THC DISRUPTS MEMORY CONSOLIDATION VIA GLUTAMATERGIC DYSREGULATION IN THE HIPPOCAMPAL CA1 REGION

The hippocampus plays a pivotal role in memory formation, and cannabinoids, including Δ⁹-tetrahydrocannabinol (THC), are known to modulate hippocampus-dependent memory, alter synaptic and structural plasticity, and disrupt the excitatory/inhibitory (E/I) balance. In particular, the CA1 region has been identified as a critical locus for these effects, where repeated THC exposure has been associated with impaired long-term potentiation and reduced dendritic spine density. Here, we sought to identify cell type–specific molecular mechanisms underlying these alterations following chronic THC exposure, with the goal of developing pharmacological strategies that preserve the therapeutic potential of THC while preventing memory impairment. To decipher the THC-induced translatome, we used Wfs1-CreERT2:RiboTag mice expressing HA-tagged ribosomes selectively in CA1 pyramidal neurons.

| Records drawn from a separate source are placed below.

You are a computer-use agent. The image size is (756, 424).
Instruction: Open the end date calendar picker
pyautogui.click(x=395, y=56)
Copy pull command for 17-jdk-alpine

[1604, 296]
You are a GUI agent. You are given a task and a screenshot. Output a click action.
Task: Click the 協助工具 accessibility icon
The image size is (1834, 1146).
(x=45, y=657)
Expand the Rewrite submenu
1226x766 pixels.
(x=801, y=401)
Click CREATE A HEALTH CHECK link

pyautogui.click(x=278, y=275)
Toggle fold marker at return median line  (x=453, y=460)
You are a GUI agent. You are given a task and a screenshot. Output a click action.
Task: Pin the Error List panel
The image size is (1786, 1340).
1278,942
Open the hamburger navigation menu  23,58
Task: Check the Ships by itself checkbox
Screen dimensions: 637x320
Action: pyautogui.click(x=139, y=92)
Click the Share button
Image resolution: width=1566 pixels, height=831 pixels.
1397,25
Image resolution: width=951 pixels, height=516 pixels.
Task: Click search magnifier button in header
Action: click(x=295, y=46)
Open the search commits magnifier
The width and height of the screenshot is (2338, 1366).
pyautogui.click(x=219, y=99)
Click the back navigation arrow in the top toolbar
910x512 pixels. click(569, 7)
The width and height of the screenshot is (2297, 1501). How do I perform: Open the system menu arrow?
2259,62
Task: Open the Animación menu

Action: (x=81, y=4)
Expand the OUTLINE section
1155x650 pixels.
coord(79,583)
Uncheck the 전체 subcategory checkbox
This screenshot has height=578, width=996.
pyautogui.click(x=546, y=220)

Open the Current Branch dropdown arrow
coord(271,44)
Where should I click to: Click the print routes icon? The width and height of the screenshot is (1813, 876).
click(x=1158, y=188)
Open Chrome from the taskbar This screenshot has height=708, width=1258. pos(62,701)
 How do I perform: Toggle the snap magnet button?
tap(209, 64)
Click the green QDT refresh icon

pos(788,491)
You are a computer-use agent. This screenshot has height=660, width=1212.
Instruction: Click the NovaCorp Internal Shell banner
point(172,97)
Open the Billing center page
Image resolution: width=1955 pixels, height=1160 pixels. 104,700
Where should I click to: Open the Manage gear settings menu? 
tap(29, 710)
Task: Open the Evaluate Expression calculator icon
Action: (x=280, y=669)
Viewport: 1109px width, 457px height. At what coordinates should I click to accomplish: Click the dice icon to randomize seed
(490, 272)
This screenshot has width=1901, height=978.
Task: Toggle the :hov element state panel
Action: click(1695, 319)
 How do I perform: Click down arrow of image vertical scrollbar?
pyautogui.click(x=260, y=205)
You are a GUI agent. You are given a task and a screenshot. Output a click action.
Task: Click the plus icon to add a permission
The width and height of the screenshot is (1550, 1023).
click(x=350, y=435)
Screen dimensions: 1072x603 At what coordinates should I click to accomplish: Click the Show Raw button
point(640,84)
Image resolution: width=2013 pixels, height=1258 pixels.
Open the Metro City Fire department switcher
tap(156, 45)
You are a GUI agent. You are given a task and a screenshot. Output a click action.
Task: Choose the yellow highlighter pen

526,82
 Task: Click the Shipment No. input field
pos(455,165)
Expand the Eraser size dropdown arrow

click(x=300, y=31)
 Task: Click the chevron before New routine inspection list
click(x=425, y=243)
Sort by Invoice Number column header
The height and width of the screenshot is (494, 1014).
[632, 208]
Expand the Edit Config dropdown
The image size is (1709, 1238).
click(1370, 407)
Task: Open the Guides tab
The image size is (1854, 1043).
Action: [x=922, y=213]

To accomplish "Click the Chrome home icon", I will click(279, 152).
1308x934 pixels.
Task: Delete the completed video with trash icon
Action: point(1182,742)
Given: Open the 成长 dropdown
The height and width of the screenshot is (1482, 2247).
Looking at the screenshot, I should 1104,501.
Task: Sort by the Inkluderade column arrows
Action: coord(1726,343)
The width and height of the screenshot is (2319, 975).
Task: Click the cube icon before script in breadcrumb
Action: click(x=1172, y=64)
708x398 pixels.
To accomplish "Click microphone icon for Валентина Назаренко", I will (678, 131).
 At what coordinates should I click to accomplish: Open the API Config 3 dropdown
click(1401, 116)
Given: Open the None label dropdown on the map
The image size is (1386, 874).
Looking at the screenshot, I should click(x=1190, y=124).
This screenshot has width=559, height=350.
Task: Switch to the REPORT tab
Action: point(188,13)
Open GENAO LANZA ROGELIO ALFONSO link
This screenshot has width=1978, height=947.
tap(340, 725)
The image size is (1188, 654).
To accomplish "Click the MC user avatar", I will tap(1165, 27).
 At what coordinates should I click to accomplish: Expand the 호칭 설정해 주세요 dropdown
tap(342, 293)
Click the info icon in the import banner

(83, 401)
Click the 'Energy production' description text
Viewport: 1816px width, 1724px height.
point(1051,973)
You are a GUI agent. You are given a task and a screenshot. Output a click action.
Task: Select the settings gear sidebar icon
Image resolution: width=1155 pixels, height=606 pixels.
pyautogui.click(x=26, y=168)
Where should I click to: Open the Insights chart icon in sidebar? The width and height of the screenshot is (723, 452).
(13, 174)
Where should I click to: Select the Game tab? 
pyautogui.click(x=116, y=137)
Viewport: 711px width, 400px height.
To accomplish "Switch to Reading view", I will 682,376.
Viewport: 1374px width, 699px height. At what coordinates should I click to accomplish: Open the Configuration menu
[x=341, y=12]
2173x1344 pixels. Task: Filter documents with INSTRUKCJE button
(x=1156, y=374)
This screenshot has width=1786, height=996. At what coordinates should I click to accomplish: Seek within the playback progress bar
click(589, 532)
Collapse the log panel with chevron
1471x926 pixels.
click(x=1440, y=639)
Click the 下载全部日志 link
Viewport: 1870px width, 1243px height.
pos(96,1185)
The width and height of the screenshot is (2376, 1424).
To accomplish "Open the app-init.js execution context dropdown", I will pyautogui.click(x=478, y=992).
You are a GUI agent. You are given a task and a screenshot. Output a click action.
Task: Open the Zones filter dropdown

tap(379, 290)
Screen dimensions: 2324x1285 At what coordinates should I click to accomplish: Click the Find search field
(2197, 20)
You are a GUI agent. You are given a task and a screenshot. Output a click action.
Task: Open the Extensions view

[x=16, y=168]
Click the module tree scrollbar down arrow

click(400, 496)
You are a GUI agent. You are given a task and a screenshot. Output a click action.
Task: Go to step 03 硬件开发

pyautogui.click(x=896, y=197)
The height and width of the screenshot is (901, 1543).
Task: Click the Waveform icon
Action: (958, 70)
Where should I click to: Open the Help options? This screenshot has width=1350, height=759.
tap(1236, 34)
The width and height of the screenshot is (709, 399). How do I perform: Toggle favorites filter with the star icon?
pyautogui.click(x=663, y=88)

Mice received daily intraperitoneal injections of THC (10 mg/kg) or vehicle for six days, after which HA-associated mRNAs were isolated and analyzed by RNA sequencing. Bioinformatic analyses of differentially translated transcripts revealed significant enrichment of Gene Ontology and KEGG categories related to memory, synaptic organization, structural plasticity, and glutamatergic transmission, including altered expression of glutamate receptor subunits in THC-treated mice. Guided by these molecular signatures, we tested whether pharmacological modulation of the glutamatergic system could normalize circuit function and rescue behavior. Rebalancing E/I signaling restored performance in hippocampus-dependent memory tasks after repeated THC exposure, while preserving THC-induced analgesia. Collectively, our data identify CA1 pyramidal neuron–specific pathways dysregulated by chronic THC, link these changes to glutamatergic dysfunction and memory deficits, and provide proof-of-concept that targeting synaptic balance can dissociate therapeutic and adverse cognitive effects of cannabinoids.